__What the task requires__:
Repeat the article below about the Zoom talk on prejudice against Asian Americans during the pandemic, word for word and in full.

__Reading passage__:
::::

“To be Asian in America during the time of coronavirus is to feel very alone,” Cathy Park Hong writes in the New York Times. In her piece, Hong, the author of the new and already widely acclaimed essay collection Minor Feelings: An Asian American Reckoning, reflects on the systemic racism against Asian Americans and how this pandemic has painfully brought it into the light. She recounts the many attacks that have taken place over the past few months, mostly in Europe and the United States, including people spitting on Asian men and women, and one person burning an Asian woman in Brooklyn with what’s believed to be acid. “I am enraged,” Hong writes.
Hong is one of the panelists speaking this Thursday in a Zoom talk titled “Addressing Prejudices Against Asian Americans During the COVID-19 Pandemic.” It is the first event in the series Racism is a Public Health Issue, co-presented by the Los Angeles County Museum of Art (LACMA); GYOPO, a coalition of diasporic Korean cultural producers; and StopDiscriminAsian (SDA), an initiative formed in urgent reaction to the upsurge in violence against Asians and Asian Americans. Christine Y. Kim, a LACMA curator of contemporary art, will introduce the Thursday event (starting 4pm PST), and Kibum Kim, co-director of the gallery Commonwealth and Council, will moderate the conversation.
The group of panelists is impressive, and is bound to offer some much-needed perspective. In addition to Hong, you’ll get to hear from Jeff Chang, the vice president for Narrative, Arts, and Culture at Race Forward; Russell Jeung, the chairperson of Asian American Studies at San Francisco State University; actor/comedian Bowen Yang (currently on the staff of Saturday Night Live); and artist Anicka Yi. Each will speak of their personal experiences and what they have learned through their art and activism.

::::

__Supplied records__:
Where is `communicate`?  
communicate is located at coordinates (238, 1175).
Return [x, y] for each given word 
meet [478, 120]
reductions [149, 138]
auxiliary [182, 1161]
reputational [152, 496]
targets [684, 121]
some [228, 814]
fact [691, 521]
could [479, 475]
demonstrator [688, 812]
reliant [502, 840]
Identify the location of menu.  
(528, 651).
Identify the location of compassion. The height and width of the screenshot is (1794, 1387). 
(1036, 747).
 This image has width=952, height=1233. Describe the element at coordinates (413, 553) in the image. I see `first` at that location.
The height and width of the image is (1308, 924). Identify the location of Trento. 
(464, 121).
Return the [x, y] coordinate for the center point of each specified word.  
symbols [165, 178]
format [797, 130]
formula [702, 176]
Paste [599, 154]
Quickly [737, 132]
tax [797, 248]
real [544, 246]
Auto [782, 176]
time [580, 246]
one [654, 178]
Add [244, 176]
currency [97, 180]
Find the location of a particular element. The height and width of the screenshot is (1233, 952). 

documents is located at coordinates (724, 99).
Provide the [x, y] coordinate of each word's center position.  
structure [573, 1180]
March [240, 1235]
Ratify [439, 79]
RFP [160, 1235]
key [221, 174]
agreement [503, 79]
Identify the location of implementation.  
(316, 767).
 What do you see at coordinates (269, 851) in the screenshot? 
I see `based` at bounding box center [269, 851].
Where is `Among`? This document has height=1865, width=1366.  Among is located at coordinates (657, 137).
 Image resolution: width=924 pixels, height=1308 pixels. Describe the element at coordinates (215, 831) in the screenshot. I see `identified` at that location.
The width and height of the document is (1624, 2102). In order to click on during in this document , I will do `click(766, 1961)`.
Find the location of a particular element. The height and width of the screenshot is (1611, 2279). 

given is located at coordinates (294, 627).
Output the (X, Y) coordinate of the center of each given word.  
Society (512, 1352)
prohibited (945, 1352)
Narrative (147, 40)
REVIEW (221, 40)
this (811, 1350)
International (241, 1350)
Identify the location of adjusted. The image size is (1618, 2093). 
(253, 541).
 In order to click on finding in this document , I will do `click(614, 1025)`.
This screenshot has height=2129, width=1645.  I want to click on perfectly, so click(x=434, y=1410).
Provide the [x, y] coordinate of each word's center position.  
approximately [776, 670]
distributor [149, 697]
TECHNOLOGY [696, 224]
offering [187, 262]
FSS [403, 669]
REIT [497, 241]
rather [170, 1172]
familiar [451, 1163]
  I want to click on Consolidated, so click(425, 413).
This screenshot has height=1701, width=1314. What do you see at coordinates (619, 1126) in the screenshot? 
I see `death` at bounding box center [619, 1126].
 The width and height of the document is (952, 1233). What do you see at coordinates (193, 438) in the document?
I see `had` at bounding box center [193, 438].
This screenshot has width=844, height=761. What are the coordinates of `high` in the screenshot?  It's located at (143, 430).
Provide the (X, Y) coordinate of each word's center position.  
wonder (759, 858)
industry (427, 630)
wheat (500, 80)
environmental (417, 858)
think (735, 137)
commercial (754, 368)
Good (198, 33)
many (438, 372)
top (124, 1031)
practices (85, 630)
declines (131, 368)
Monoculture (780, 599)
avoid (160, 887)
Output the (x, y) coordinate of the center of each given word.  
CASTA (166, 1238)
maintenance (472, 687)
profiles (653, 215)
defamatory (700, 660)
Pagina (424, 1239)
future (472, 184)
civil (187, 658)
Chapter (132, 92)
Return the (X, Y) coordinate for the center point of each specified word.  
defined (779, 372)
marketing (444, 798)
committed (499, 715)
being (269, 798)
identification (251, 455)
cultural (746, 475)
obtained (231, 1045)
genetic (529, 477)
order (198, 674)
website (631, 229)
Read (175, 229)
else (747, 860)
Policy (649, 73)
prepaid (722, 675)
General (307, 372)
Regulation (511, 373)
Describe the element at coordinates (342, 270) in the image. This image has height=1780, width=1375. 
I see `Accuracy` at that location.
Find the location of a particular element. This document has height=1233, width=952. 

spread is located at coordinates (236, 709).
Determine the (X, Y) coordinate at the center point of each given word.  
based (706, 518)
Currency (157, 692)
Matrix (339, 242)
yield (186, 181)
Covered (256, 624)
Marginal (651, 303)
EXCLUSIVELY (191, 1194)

::::

__Task output__:
“To be Asian in America during the time of coronavirus is to feel very alone,” Cathy Park Hong writes in the New York Times. In her piece, Hong, the author of the new and already widely acclaimed essay collection Minor Feelings: An Asian American Reckoning, reflects on the systemic racism against Asian Americans and how this pandemic has painfully brought it into the light. She recounts the many attacks that have taken place over the past few months, mostly in Europe and the United States, including people spitting on Asian men and women, and one person burning an Asian woman in Brooklyn with what’s believed to be acid. “I am enraged,” Hong writes.
Hong is one of the panelists speaking this Thursday in a Zoom talk titled “Addressing Prejudices Against Asian Americans During the COVID-19 Pandemic.” It is the first event in the series Racism is a Public Health Issue, co-presented by the Los Angeles County Museum of Art (LACMA); GYOPO, a coalition of diasporic Korean cultural producers; and StopDiscriminAsian (SDA), an initiative formed in urgent reaction to the upsurge in violence against Asians and Asian Americans. Christine Y. Kim, a LACMA curator of contemporary art, will introduce the Thursday event (starting 4pm PST), and Kibum Kim, co-director of the gallery Commonwealth and Council, will moderate the conversation.
The group of panelists is impressive, and is bound to offer some much-needed perspective. In addition to Hong, you’ll get to hear from Jeff Chang, the vice president for Narrative, Arts, and Culture at Race Forward; Russell Jeung, the chairperson of Asian American Studies at San Francisco State University; actor/comedian Bowen Yang (currently on the staff of Saturday Night Live); and artist Anicka Yi. Each will speak of their personal experiences and what they have learned through their art and activism.